With reference to the Guidelines as set out above, I am satisfied that the records at issue are confidential, inherently private and very sensitive. On the matter of confidentiality, the Guidance Notes suggest that in relation to medical records, due regard should be had to the confidentiality of medical records in accordance with the Irish Medical Council Guide to Ethical Conduct and Behaviour. It is noteworthy that this Guide itself acknowledges that there are circumstances where release may be appropriate. Indeed, it acknowledges that information may be disclosed with the individual's consent, and that this consent may extend to disclosure after death. The Guide also suggests that regard might be had to certain factors if it is unclear whether the patient consented to disclosure of information after their death, including how disclosure of the information might benefit or cause distress to the deceased's family or carers, the effect of disclosure on the reputation of the deceased and the purpose of the disclosure.

It is not possible to know what the deceased would have wished as regards release of her records. However, I note that the applicant was not the nominated family member or contact in the hospital records.

I have carefully considered the provisions of the regulations, the issues identified in the Guidance Notes and I have regard to the public interest in openness, transparency and accountability as regards the care and treatment of the deceased. As regards "all of the circumstances" to which I have had regard, it is important to note that I must, of necessity, be circumspect in describing or commenting on the factors involved since to do so would disclose information contained in exempt records.
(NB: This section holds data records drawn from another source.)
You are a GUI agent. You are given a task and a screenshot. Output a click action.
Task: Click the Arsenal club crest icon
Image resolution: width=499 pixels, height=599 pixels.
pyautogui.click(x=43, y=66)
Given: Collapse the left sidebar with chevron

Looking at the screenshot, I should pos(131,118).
While it is regrettable that this decision does not include a more detailed analysis of the circumstances, I am constrained in what I can say having regard to the provisions of section 25(3) of the Act.

I am satisfied that in all the circumstances and having regard to the Guidelines, the public interest in the release of the withheld information in this instance does not, on balance, outweigh the public interest in protecting the public interest in the confidentiality of personal information.
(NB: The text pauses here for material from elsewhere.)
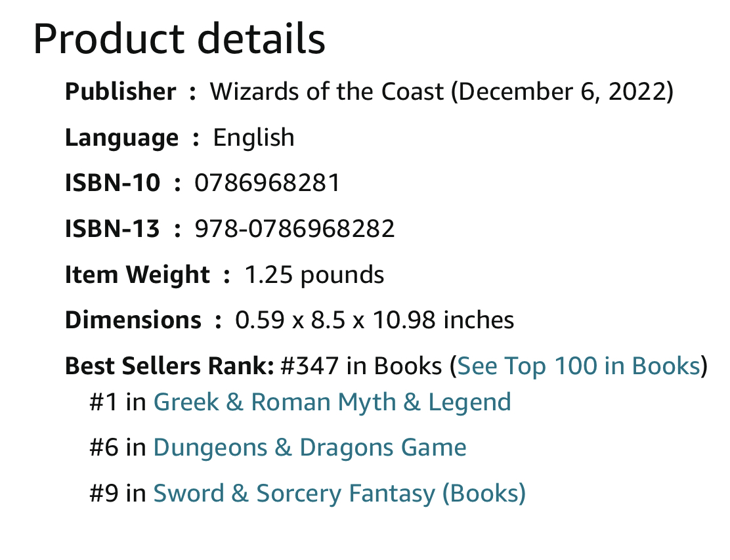This screenshot has width=730, height=560.
Task: Click the #1 rank number text
Action: pos(104,402)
As noted above, some of the records contain information relating to parties other than the applicant, his deceased mother and the staff of the hospital. For clarity, I must say here that I am satisfied that the information in question is personal information in relation to those individuals and that there is no overriding public interest in release of such information that would outweigh the privacy rights of the individuals.
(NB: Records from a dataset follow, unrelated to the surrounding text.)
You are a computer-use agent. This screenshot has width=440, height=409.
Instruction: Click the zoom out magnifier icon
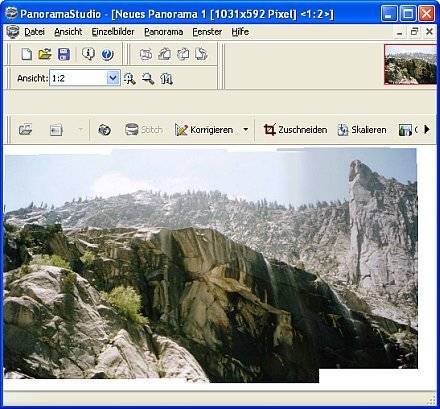[148, 79]
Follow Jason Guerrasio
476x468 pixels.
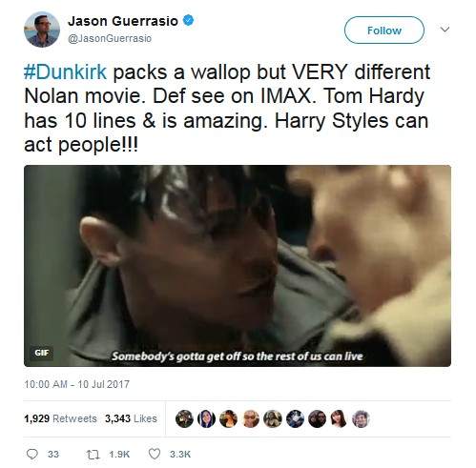click(x=384, y=31)
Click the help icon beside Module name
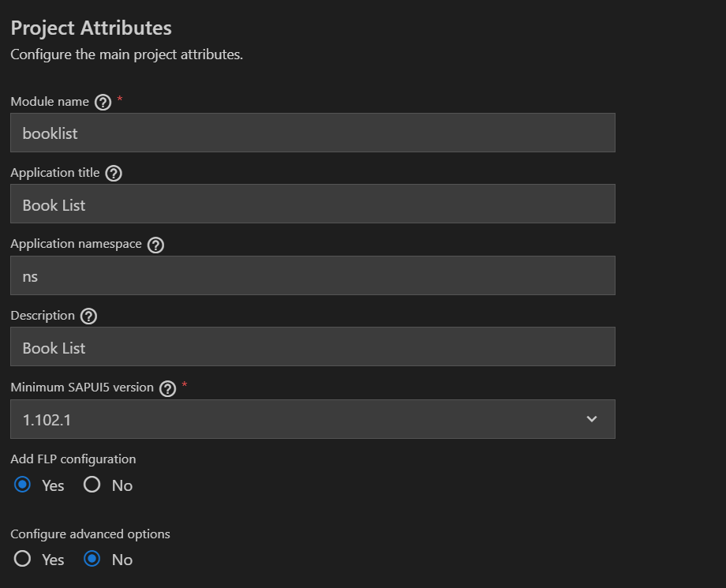 103,102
Accordingly, I find that the HSE was justified in its decision to refuse access to the records, under section 37(1) and/or section 37(8) of the FOI Act.



Having carried out a review under section 22(2) of the FOI Act, I hereby affirm the decision of the HSE to refuse access to records under section 37(1) and/or section 37(8) of the FOI Act.



Section 24 of the FOI Act sets out detailed provisions for an appeal to the High Court by a party to a review, or any other person affected by the decision. In summary, such an appeal, normally on a point of law, must be initiated not later than four weeks after notice of the decision was given to the person bringing the appeal.